▶ **Exercise aim**
From the line containing "Viewport: 726px width, 398px height." through the last line of the records below, output every line exactly as it appears, but leave out the pictures.

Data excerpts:
════════════════════

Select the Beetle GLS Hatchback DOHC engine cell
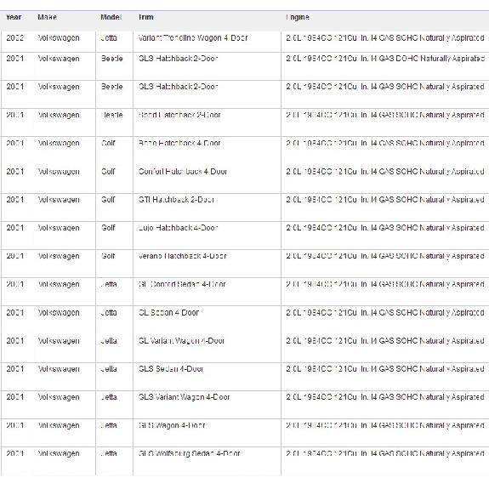Image resolution: width=489 pixels, height=489 pixels. pos(385,59)
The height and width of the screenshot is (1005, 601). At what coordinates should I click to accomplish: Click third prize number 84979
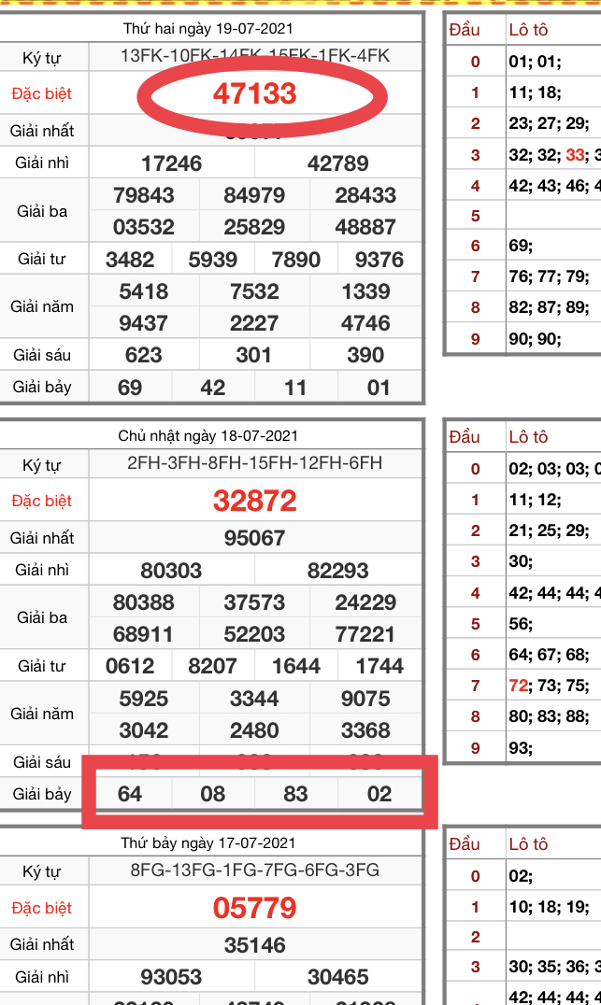tap(254, 196)
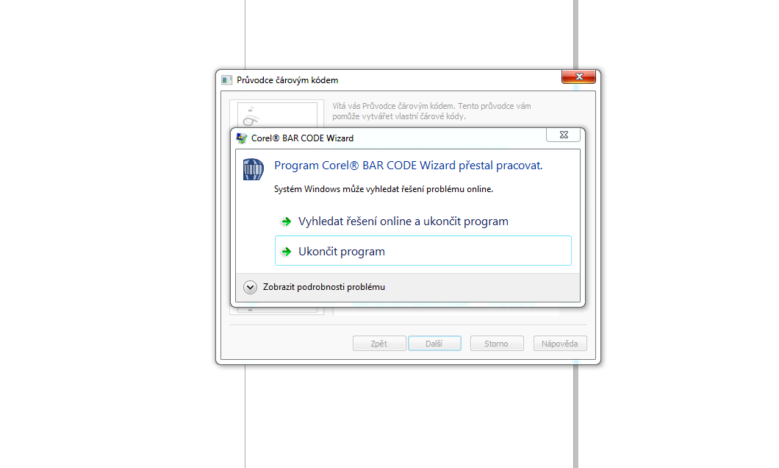Show details via Zobrazit podrobnosti problému label
Image resolution: width=779 pixels, height=468 pixels.
point(324,287)
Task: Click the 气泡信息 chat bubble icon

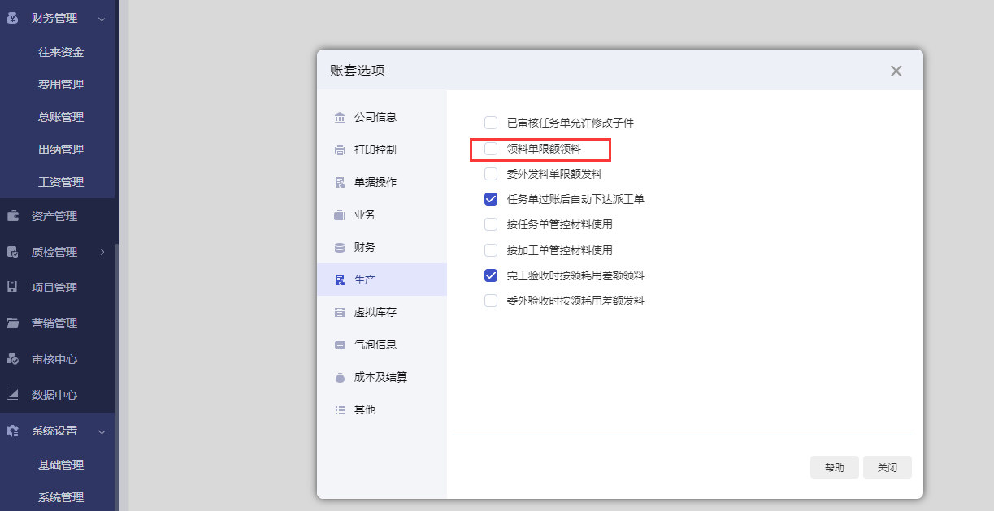Action: tap(340, 344)

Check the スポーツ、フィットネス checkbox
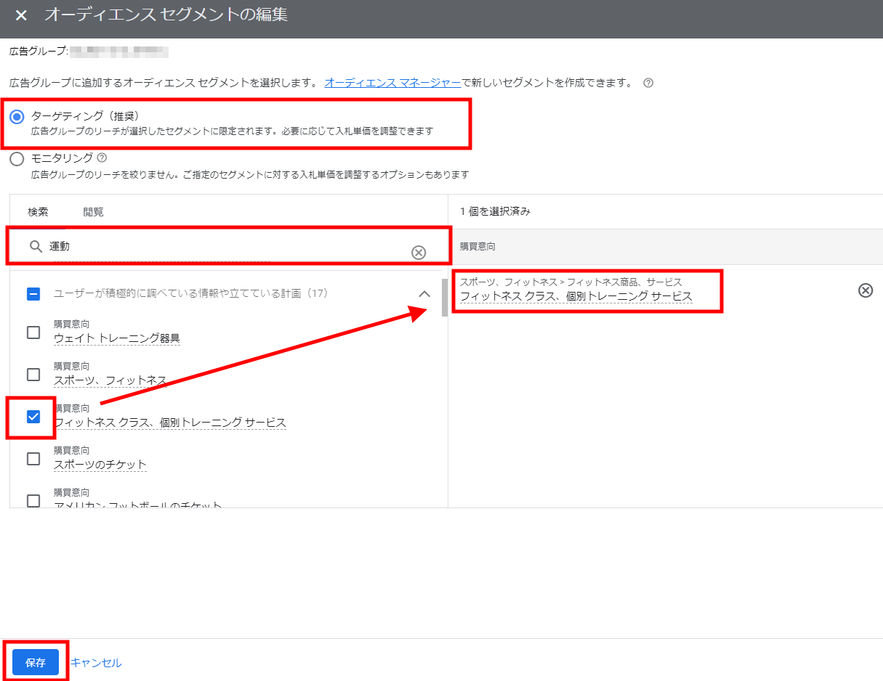click(33, 375)
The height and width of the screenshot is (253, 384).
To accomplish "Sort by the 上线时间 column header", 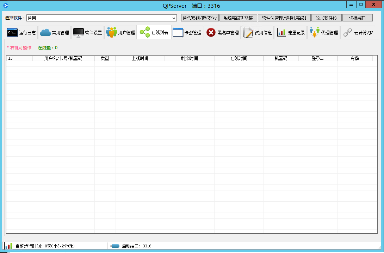I will [140, 59].
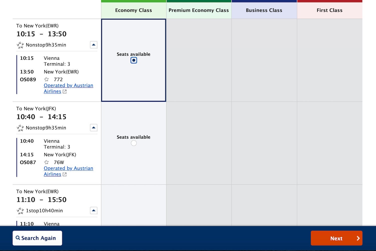The width and height of the screenshot is (376, 251).
Task: Click the First Class column header
Action: (x=329, y=10)
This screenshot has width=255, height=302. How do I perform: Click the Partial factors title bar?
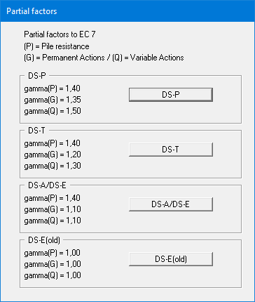coord(128,11)
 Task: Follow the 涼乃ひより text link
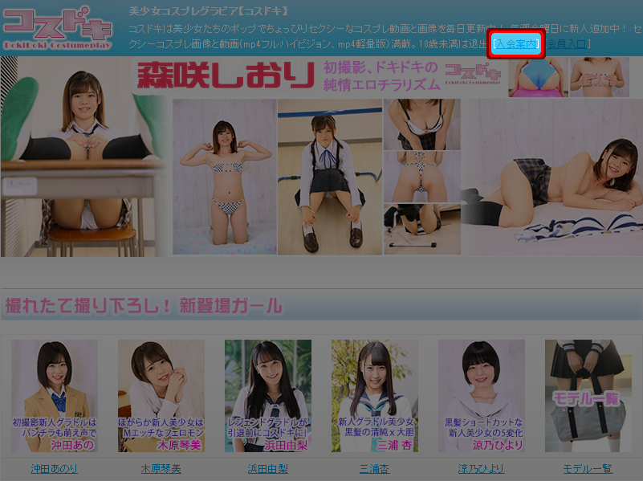point(482,469)
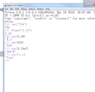Open the File menu

7,9
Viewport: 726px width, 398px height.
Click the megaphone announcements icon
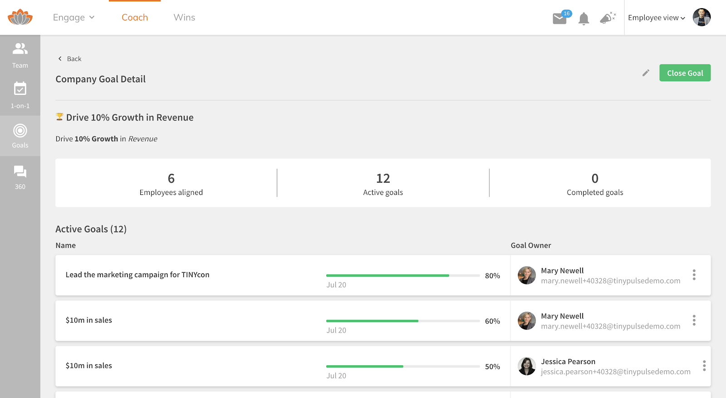point(607,18)
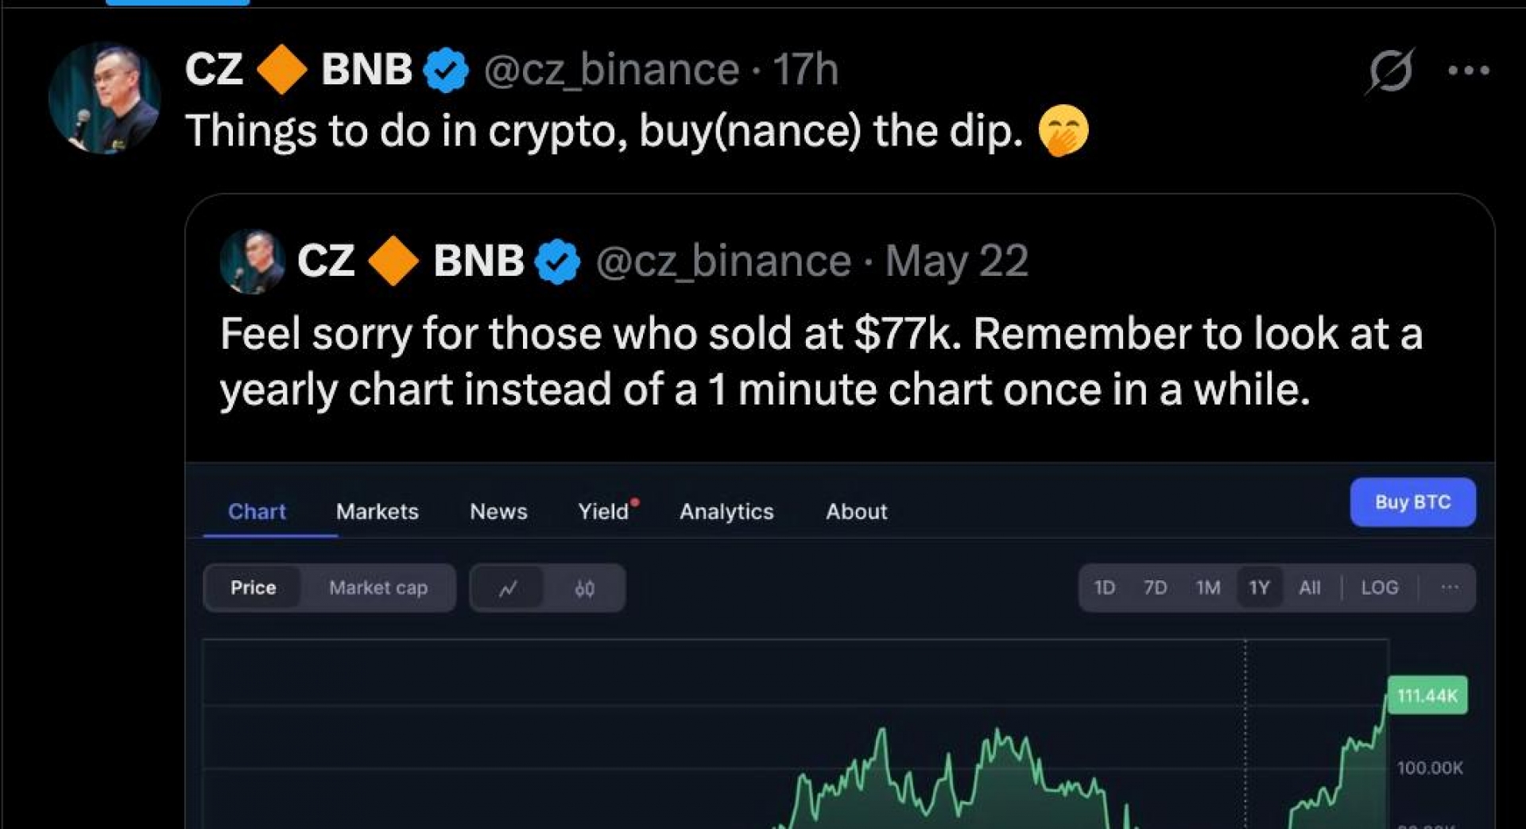Expand chart's extra options ellipsis

point(1449,588)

════════════════════

▶ **Problem solution**
Viewport: 726px width, 398px height.
Click the megaphone announcements icon
point(607,18)
Expand chart's extra options ellipsis

point(1449,588)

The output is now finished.